Когда Рафаэль создает свою архитектурную живопись и со строгой закономерностью достигает впечатления невиданной еще сдержанности и достоинства, то и тут повод и цель можно усматривать в его особых задачах; и все же «тектонику» Рафаэля нельзя отнести целиком на счет его настроений, дело идет скорее об изобразительной форме его эпохи, которую он лишь усовершенствовал особым образом и заставил служить своим целям. В аналогичных широких честолюбивых планах не было недостатка и позднее, но возвращение к его схемам оказывается вещью неисполнимой. Французский классицизм XVII века покоится на другой «оптической» основе, и поэтому, при сходном намерении, неизбежно приходят к другим результатам. Кто относит все на счет одного только выражения, тот исходит из ложной предпосылки, будто каждое определенное настроение всегда располагало одинаковыми средствами выражения.
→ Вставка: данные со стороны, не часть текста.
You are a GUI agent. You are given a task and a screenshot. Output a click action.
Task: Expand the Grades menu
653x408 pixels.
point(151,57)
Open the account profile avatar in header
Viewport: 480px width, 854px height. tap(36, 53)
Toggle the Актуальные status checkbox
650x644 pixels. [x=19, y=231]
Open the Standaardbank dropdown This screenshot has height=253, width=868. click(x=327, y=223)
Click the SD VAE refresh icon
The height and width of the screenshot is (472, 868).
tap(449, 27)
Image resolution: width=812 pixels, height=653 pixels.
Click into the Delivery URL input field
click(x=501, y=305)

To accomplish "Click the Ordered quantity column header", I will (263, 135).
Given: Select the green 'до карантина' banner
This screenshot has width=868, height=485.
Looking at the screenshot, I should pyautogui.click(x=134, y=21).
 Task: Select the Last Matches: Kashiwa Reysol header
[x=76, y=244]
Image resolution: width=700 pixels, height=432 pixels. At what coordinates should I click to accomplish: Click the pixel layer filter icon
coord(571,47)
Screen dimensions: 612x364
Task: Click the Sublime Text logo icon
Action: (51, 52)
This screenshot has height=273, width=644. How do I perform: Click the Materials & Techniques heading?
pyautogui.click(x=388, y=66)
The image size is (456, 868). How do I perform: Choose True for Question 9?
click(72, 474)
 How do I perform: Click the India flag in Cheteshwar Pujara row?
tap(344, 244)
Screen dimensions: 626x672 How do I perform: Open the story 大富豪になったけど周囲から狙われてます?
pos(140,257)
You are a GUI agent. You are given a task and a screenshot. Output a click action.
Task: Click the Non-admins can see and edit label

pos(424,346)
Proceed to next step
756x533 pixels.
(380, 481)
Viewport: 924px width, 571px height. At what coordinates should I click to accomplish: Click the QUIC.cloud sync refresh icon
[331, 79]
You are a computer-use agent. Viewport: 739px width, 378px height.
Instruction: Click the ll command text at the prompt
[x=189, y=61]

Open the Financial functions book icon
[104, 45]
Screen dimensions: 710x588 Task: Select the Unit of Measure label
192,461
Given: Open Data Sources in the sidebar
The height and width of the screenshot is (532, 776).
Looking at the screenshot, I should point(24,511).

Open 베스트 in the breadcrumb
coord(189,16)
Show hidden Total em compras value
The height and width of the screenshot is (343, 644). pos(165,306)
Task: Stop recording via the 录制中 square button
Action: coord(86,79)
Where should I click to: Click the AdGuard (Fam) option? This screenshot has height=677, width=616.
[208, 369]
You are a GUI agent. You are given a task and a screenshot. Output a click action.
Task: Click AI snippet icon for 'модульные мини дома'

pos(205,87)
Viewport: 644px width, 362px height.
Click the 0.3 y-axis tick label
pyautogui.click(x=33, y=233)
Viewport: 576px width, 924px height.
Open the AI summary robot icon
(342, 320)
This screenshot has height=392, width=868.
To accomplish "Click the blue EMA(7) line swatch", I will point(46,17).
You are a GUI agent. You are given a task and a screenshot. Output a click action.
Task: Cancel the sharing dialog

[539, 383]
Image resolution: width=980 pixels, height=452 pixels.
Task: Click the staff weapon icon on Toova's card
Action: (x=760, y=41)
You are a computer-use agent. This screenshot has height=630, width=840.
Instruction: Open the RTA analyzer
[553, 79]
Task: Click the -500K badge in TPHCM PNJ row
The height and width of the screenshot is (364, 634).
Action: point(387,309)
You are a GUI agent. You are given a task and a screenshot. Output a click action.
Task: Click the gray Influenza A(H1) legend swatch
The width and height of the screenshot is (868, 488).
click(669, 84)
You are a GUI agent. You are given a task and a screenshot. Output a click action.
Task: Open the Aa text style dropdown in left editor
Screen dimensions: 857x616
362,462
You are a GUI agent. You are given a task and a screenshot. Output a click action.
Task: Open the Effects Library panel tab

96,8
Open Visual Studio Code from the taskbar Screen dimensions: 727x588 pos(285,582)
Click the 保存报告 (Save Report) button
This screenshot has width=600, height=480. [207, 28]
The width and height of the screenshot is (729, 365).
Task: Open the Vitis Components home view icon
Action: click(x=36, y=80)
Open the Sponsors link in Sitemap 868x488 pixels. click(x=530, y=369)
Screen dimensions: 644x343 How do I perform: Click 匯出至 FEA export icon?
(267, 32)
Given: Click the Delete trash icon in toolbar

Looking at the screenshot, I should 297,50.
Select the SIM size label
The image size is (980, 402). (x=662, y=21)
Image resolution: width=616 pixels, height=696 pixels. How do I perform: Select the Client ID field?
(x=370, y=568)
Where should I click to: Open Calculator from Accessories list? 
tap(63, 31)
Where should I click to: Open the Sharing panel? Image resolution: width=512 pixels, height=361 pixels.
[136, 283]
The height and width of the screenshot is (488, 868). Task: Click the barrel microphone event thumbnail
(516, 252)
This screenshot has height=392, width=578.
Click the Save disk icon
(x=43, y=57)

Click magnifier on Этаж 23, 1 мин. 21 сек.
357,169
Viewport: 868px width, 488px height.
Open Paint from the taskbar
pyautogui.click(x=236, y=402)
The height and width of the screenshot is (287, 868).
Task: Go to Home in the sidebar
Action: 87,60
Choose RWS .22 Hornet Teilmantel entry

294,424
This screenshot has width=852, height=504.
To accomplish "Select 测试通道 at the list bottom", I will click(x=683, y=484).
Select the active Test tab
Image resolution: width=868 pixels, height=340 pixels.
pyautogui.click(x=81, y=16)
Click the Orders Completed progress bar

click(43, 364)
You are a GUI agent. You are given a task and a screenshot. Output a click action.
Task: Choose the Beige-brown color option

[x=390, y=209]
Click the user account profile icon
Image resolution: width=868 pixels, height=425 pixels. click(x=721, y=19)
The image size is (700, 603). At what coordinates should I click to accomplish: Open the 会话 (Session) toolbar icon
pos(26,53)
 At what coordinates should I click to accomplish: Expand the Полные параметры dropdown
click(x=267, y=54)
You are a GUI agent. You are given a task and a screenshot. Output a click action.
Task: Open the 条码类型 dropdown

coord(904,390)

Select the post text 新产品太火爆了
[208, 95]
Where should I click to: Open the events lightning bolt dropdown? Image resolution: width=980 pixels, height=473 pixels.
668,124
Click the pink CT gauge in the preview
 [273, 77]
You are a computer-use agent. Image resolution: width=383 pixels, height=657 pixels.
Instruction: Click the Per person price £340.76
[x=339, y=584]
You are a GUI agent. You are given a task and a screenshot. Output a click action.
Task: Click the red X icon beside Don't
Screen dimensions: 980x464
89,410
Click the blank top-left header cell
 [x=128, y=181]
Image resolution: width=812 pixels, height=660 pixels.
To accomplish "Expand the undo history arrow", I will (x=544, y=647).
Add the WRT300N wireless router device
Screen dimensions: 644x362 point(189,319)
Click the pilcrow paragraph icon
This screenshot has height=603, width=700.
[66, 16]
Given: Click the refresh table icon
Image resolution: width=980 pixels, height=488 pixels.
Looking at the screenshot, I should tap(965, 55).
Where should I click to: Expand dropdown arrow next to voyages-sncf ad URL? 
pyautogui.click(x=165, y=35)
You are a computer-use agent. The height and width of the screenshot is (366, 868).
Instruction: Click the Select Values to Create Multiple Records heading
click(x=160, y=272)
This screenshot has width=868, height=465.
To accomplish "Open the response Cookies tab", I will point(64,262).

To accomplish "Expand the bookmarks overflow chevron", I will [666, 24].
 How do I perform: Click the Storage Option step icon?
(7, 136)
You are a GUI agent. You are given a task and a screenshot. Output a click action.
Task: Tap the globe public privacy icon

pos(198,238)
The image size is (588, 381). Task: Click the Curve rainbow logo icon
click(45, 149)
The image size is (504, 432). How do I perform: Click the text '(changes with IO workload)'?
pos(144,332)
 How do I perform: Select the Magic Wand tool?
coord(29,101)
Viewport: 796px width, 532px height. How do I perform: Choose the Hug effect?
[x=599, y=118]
Поэтому, когда говорят об успехах в подражании, о прогрессе известной эпохи в области наблюдений над природой, то и под этим следует разуметь нечто вещественное, связанное с первоначально данными формами изображения. Наблюдения XVII века не просто вносятся в ткань искусства чинквеченто – вся основа стала другой. Литература по истории искусства совершает ошибку, так уверенно оперируя расплывчатым понятием «подражания природе», точно дело идет об однородном процессе растущего совершенствования. Как бы усердно ни «отдаваться природе», этим не объяснить, чем отличается пейзаж Рейсдаля от пейзажа Патенира, и «прогрессирующее овладение действительностью» еще не делает понятной противоположность между портретом Франса Гальса и портретом Альбрехта Дюрера. Материально-подражательная сторона может сама по себе быть совершенно различной, – решающим моментом является то, что в основе восприятия здесь и там лежат разные «оптические» схемы, которые заложены, однако, гораздо глубже, чем просто в проблеме прогресса подражания: они одинаково обусловливают и феномен архитектуры и феномен изобразительного искусства, и римский барочный фасад обладает тем же оптическим знаменателем, что и пейзаж фан Гойена.